● **TASK ITEM**
Count the lines of data below that include "Given". Provide only the number.

● **TASK MATERIAL**
══════════════════════════════
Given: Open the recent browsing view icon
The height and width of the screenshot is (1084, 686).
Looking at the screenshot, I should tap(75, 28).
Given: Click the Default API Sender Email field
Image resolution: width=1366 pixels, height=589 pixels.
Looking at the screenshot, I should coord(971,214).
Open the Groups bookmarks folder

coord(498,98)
══════════════════════════════
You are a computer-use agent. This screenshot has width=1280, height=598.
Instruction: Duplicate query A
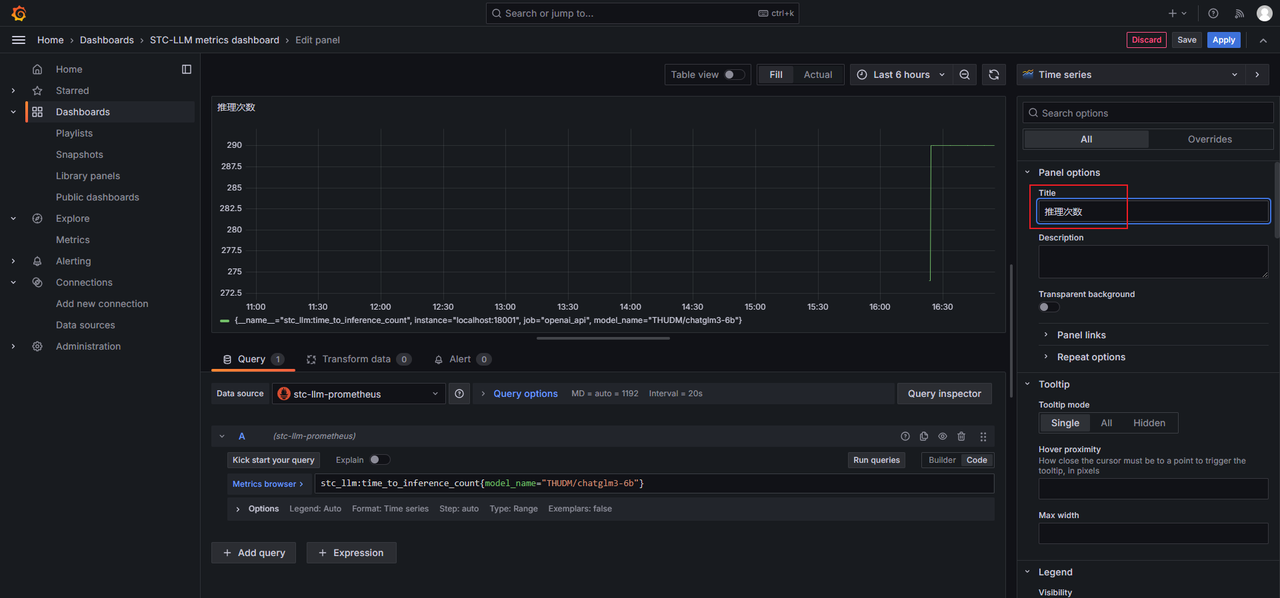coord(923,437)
══════════════════════════════
● **ANSWER SECTION**
2